[[ Records for this exercise open ]]

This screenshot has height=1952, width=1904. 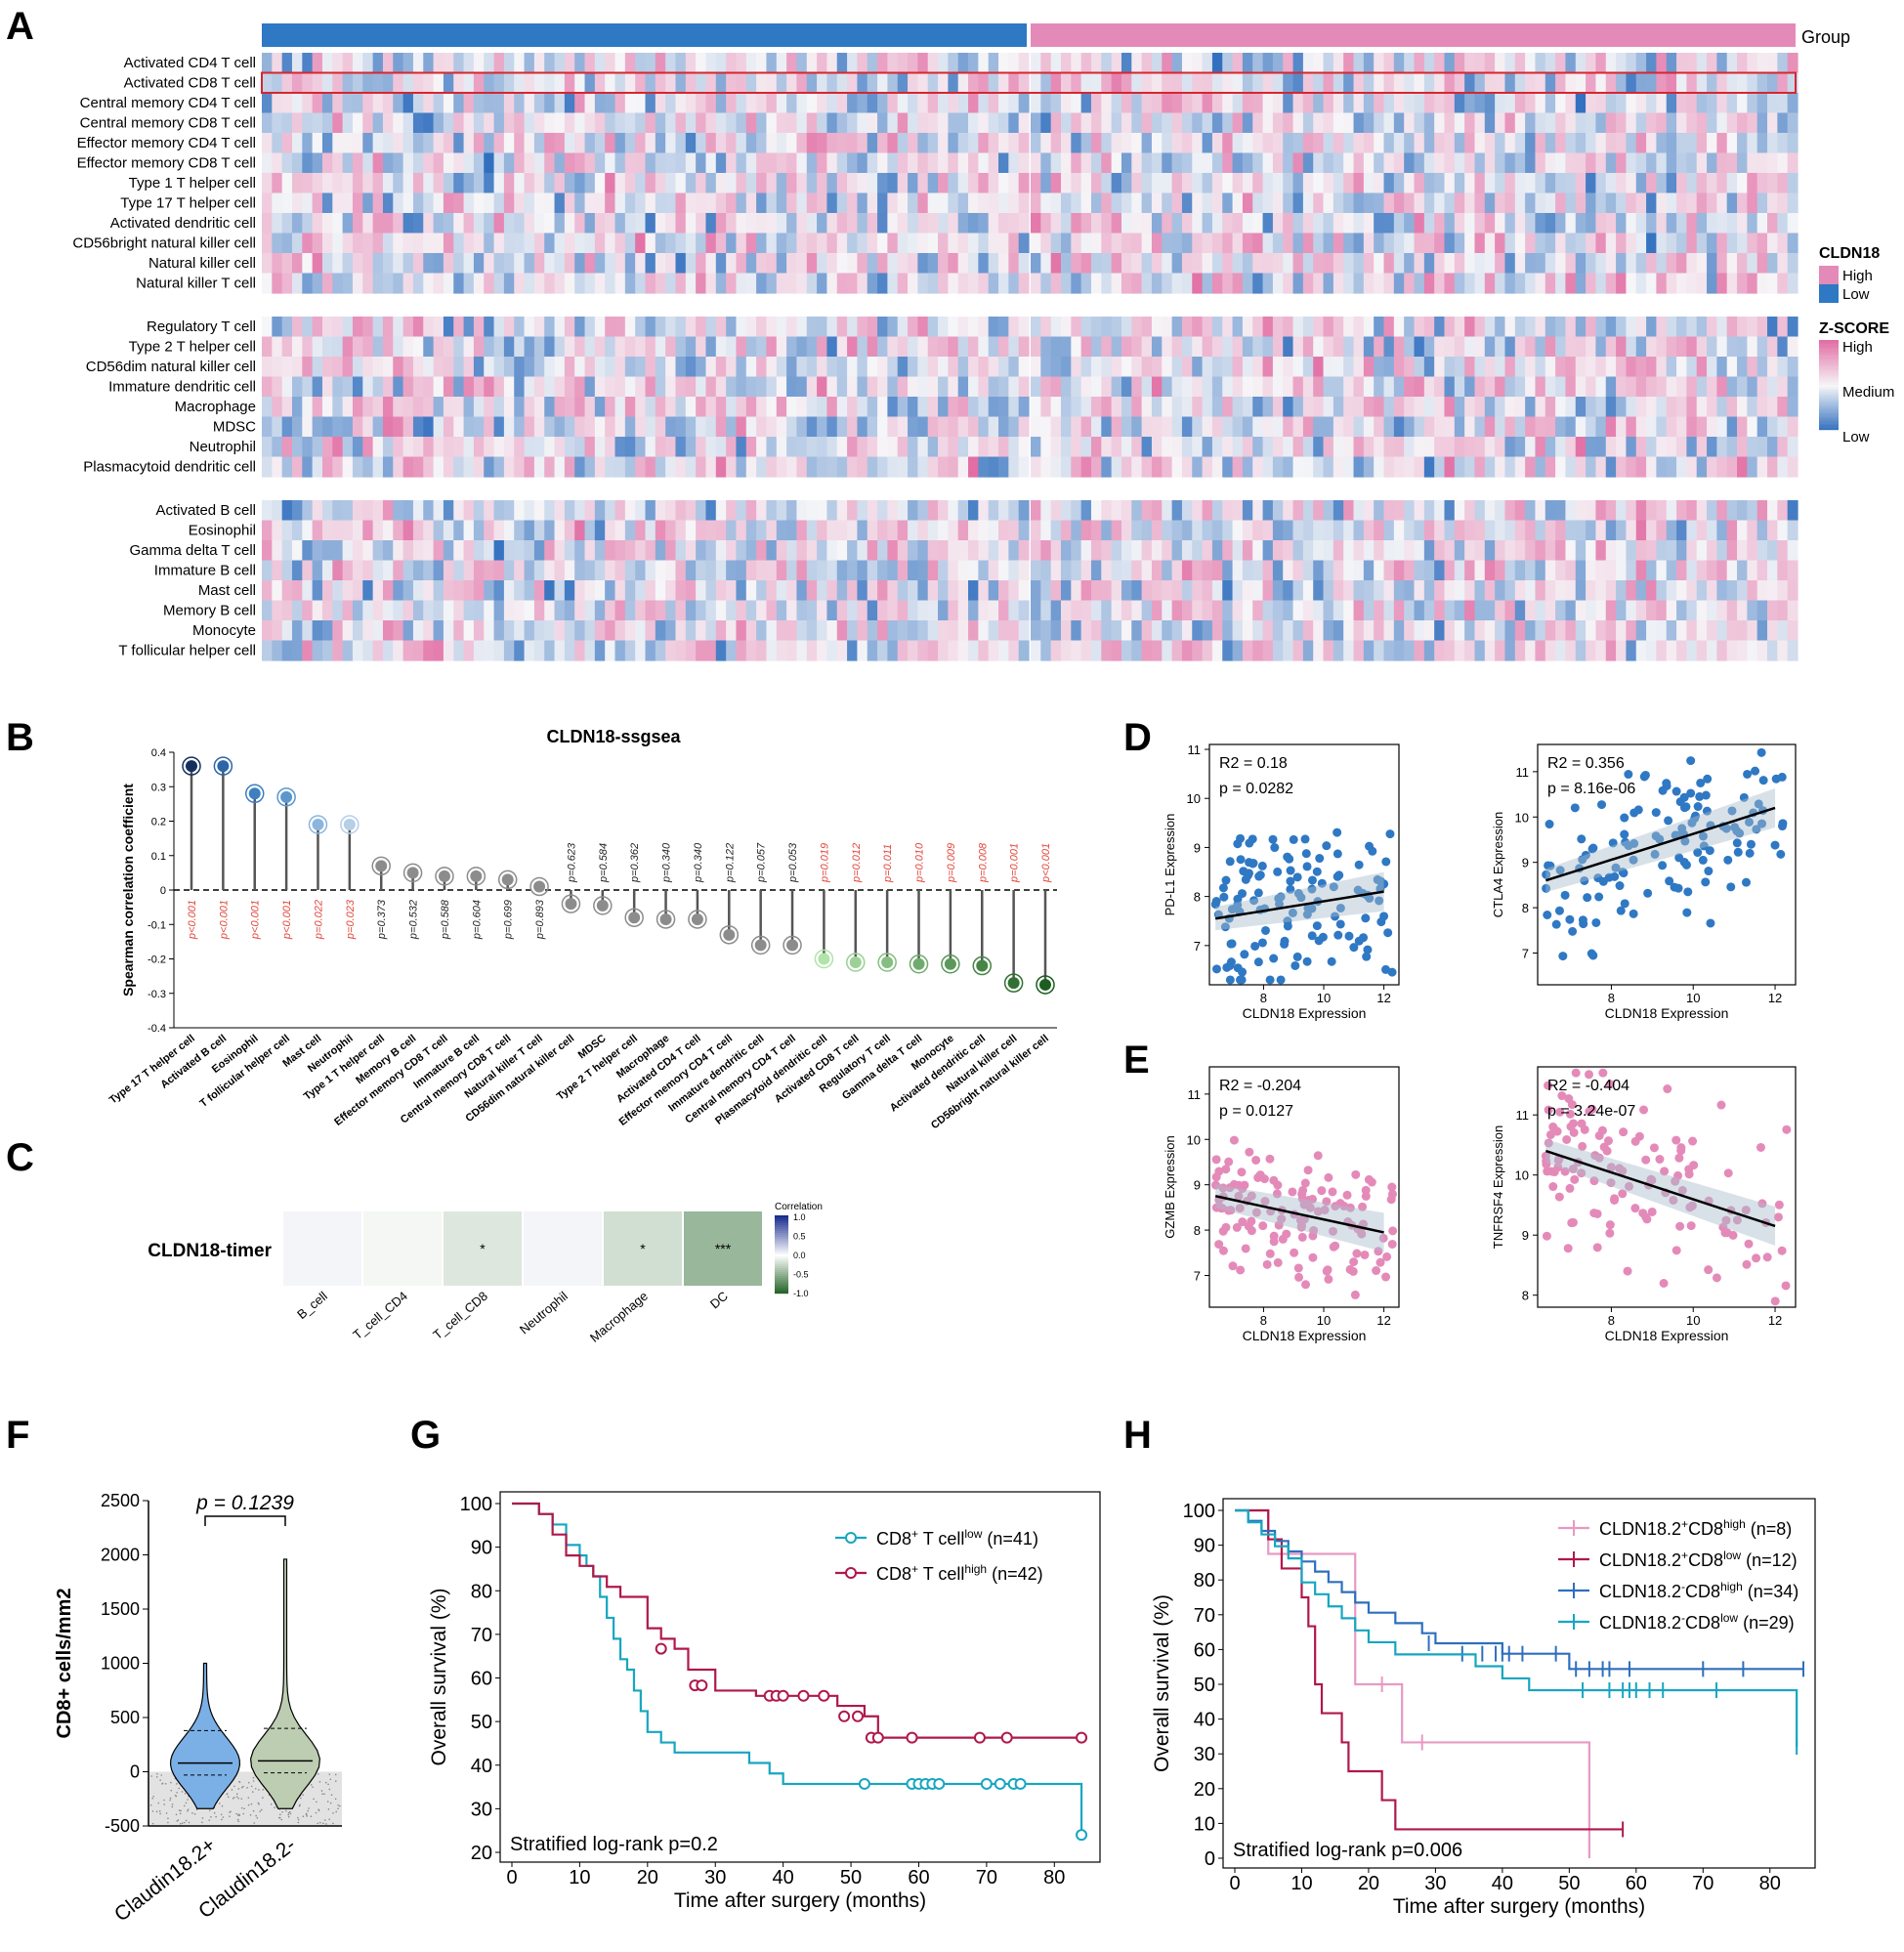 I want to click on zscore-legend-medium: Medium, so click(x=1868, y=392).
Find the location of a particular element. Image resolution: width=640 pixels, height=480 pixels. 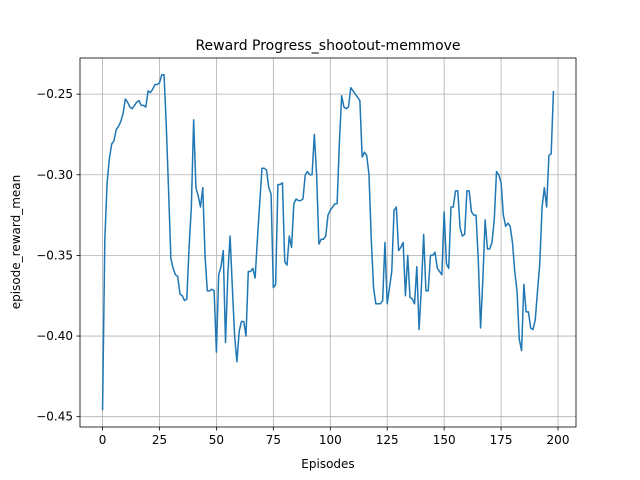

y-tick-label: −0.45 is located at coordinates (54, 417).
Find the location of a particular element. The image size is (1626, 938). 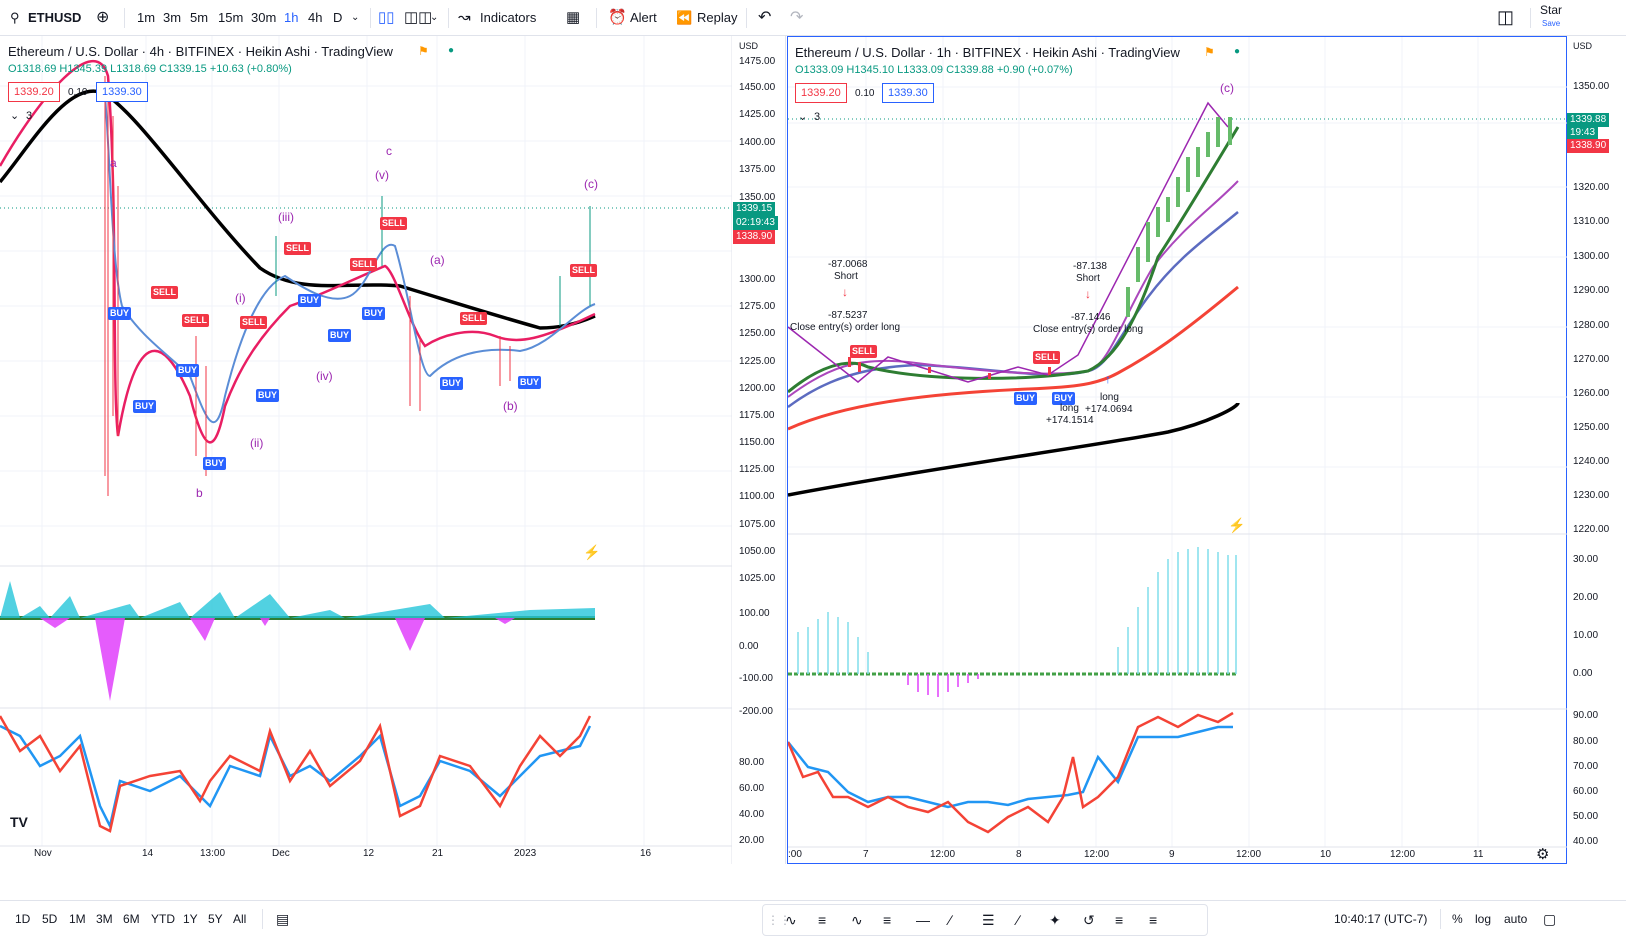

layout-icon: ◫ is located at coordinates (1506, 17).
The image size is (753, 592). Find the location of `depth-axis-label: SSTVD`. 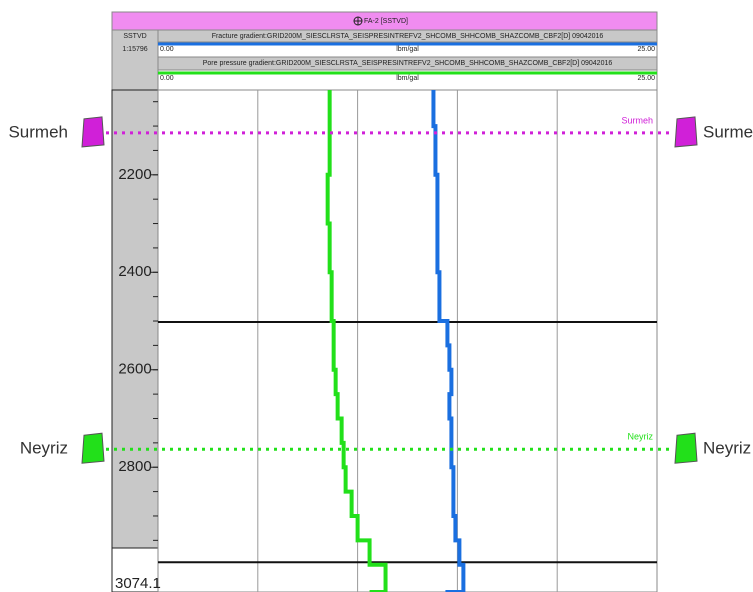

depth-axis-label: SSTVD is located at coordinates (134, 36).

[[ Records for this exercise closed ]]

### Task to carry out
Please arrange the rows from the line containing "Find the location of a particular element. Image" through the end of the rows, both ends included, as a JSON list of strings with one string per line and blank lines omitted. Leave the pictures out of the answer.

### Task solution
[
  "Find the location of a particular element. Image resolution: width=640 pixels, height=480 pixels. ",
  "y-tick-label: −0.45 is located at coordinates (54, 417).",
  "Find the location of a particular element. The image size is (1626, 938). ",
  "layout-icon: ◫ is located at coordinates (1506, 17).",
  "The image size is (753, 592). Find the location of `depth-axis-label: SSTVD`. ",
  "depth-axis-label: SSTVD is located at coordinates (134, 36)."
]